Awards and highlights
- 2× Grey Cup champion (2003, 2005);
- Stats at Pro Football Reference
- Stats at CFL.ca (archive)

= Glen Young (gridiron football) =

Canadian gridiron football player and coach (born 1969)

Glen Young (born May 2, 1969) is a Canadian professional football coach and former player who is the linebackers coach for the BC Lions of the Canadian Football League (CFL).

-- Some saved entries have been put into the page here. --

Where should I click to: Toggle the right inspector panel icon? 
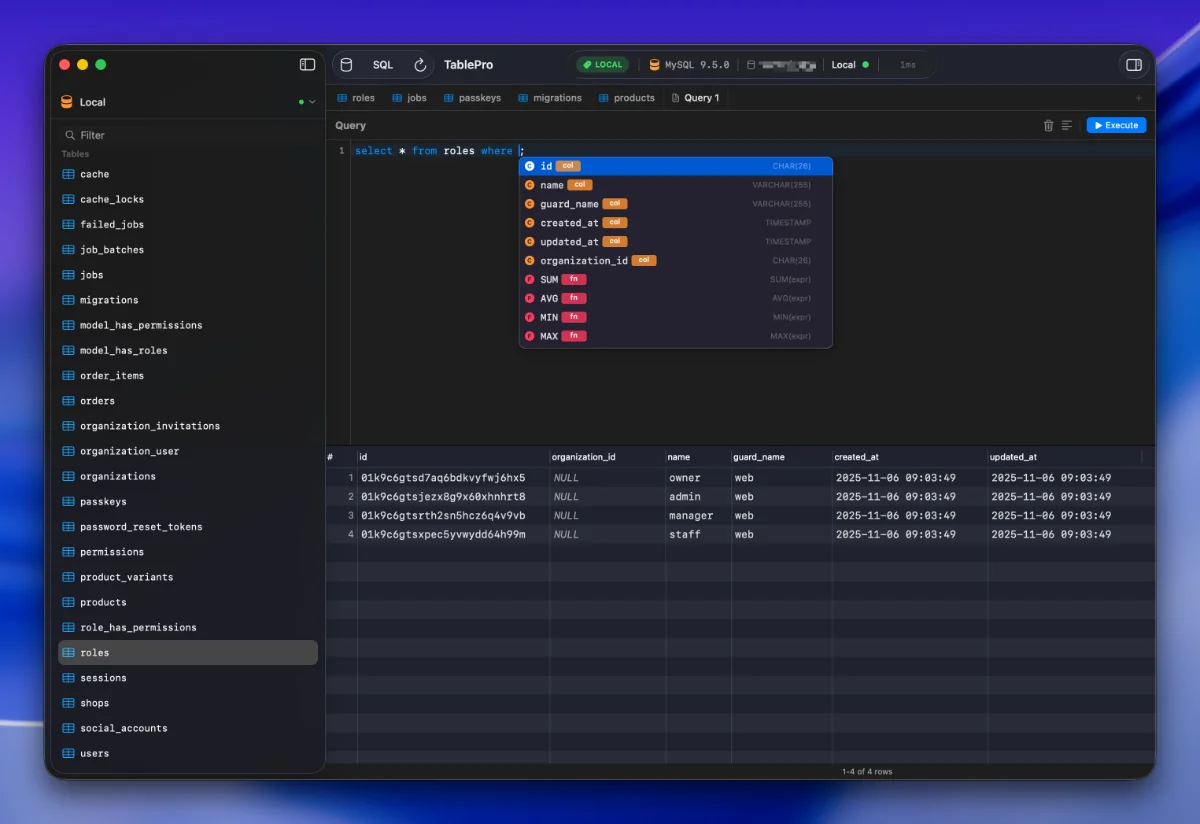click(x=1133, y=65)
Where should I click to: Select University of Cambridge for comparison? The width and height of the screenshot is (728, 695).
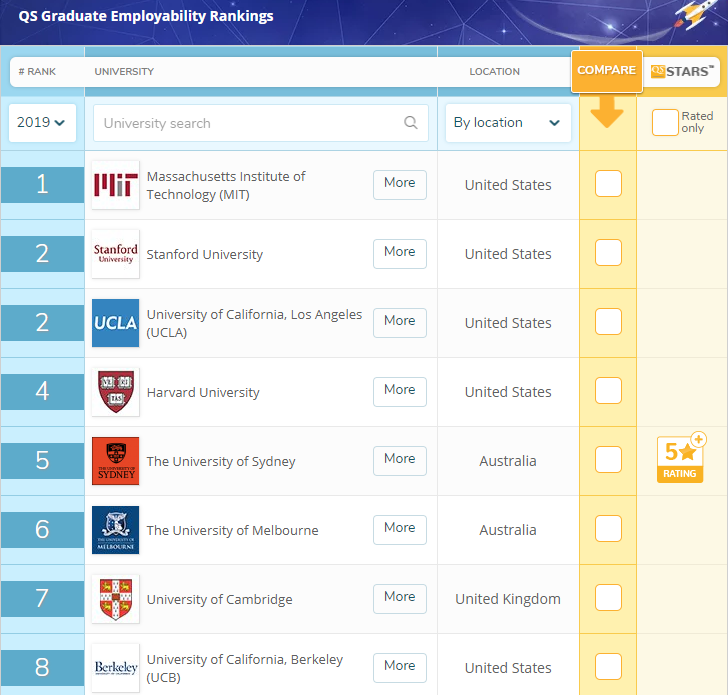pos(608,598)
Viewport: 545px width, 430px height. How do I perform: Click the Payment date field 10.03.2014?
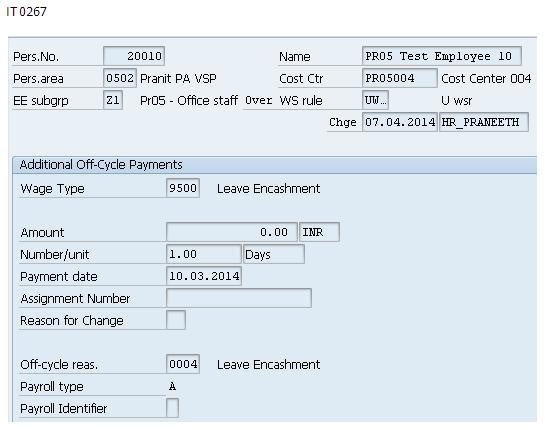tap(204, 276)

He played as a linebacker for eight seasons in the CFL for the Toronto Argonauts, Montreal Alouettes, and Edmonton Eskimos, from 1998 to 2005. Prior to his time in the CFL, he played two seasons in the National Football League (NFL) for the San Diego Chargers, from 1995 to 1996.

Pre-draft measurables
| Height | Weight | Arm length | Hand span | 40-yard dash | 10-yard split | 20-yard split | 20-yard shuttle | Vertical jump | Broad jump | Bench press |
| 6 ft 3+1⁄4 in (1.91 m) | 238 lb (108 kg) | 31+1⁄4 in (0.79 m) | 10 in (0.25 m) | 4.90 s | 1.70 s | 2.85 s | 4.14 s | 34.0 in (0.86 m) | 10 ft 1 in (3.07 m) | 21 reps |
All values from NFL Combine

==Coaching career==
===Toronto Argonauts===
On February 6, 2020, it was announced that Young had joined the Toronto Argonauts as the team's defensive coordinator. After the 2020 CFL season was cancelled, he coached through part of the 2021 Toronto Argonauts season, but was not retained for 2022.

===Hamilton Tiger-Cats===
On February 2, 2024, it was announced that Young had joined the Hamilton Tiger-Cats to serve as the team's defensive line coach.

===BC Lions===
On January 2, 2025, it was announced that Young had joined the BC Lions to serve as the team's linebackers coach.